Welcome to Beer with Baby, a column in which beer writer Joshua Bernstein reviews craft brews through the eyes of a tired, over-stressed parent.
Feeding my daughter used to be a breeze. I’d give her a milk bottle, which she’d suck down as quickly as college kids shotgunning a beer. Sated, she’d happily return to what I call the Neglector 5000—the contraption allows Violet to jump up and down, accompanied by flashing lights and the cacophony of drunken monkeys in heat.
It’s like the world’s worst rainforest rave. But where I find irritation, my daughter sees ecstasy—the first of many generational differences we’ll encounter. But the Jumperoo, as the apparatus is called, is a perfect pacifier. For 15 or 20 minutes, Violet will gleefully bounce, providing me precious minutes to accomplish life’s more pressing tasks—like checking email and drinking beer.

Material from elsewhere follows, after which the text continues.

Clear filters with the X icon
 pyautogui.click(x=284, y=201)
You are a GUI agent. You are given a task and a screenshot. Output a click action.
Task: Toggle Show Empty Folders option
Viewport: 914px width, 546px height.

We had a pleasant tradition in place: Feed Violet a bottle. Let her leap amid a primate-fueled din. Feed me a bottle. Everybody was happy. But in parenting, the status quo does not hold so for long. Every day, your child evolves, with new lightbulbs flickering in the brain. What was once a floppy sack of poop and crying slowly becomes a miniature human being, complete with opinions, emotions, grunts—so many grunts!—and the occasional slap.
“I guess you don’t want any more,” I said on one recent evening. She was displaying her newest skill, which is smacking a bottle from her lips and spattering me with milk. Lately, she’s lost interest in liquids, preferring to explore solids. I thought about spoon-feeding her puréed veggies, but that painstaking endeavor seriously curtails my drinking time. Instead, I filled a Ring Pop-like contraption with frozen berries, removed her shirt, and let her gum away.
With the infant occupied, I grabbed a can of Evil Twin’s NoMader Weisse. Over the last few years, Danish brewer Jeppe Jarnit-Bjergsø (his twin runs Mikkeller) has built his cultish reputation via a nomadic business model. By brewing beers at different facilities around the world, Jeppe can make wildly creative beers—such as the Imperial Doughnut Break (made with gobs of actual baked goods) and the Brettanomyces-driven Femme Fatale Yuzu Pale—wherever the winds take him.
Now based in Brooklyn, Jarnit-Bjergsø has made a mark in his adopted hometown. He helped open bespoke beer bar Tørst, and his collaborations include a chocolaty stout for Whole Foods and several offbeat brews for upscale hotel-restaurant the NoMad.
The first release was the NoMader Wit, a smooth, citrus-noted witbier with an earthiness supplied by Brettanomyces yeast. Building on that success, the latest offering is the Berliner-style NoMader Weisse—further proof of the sour German ale’s wildfire popularity. As Violet coated herself in cold fruit, I cracked the can open, releasing a lightly acidic bouquet of funk and lemon rind into the air.
I poured the beer into a glass, revealing a hazy-gold brew capped by an eggshell-white head. I took a taste, letting a pleasant tartness flash across my tongue; refreshing, not enamel-stripping. The clean-drinking Berliner weisse was appealing prickly, with a crispness suited for hot days when you crave something thirst-slaking, but also mildly alcoholic. I raised the glass again when Violet grunted, her cheeks tinged crimson.
“What do you want, sweetheart?” I asked. She extended her arms toward my can, her fruity ring falling to the floor. As a new parent, I’m always trying to connect to my daughter. From playing her ’90s hip-hop to giving her lime slices to gnaw on while I make guacamole, I’m introducing her to the bright new universe and hopefully forging a bond that, one day, may even endure her teenage years.
I let her grab the beer and a piece of my world. That’s my daughter, I thought, dreaming of the day that we’ll both share the same bottle.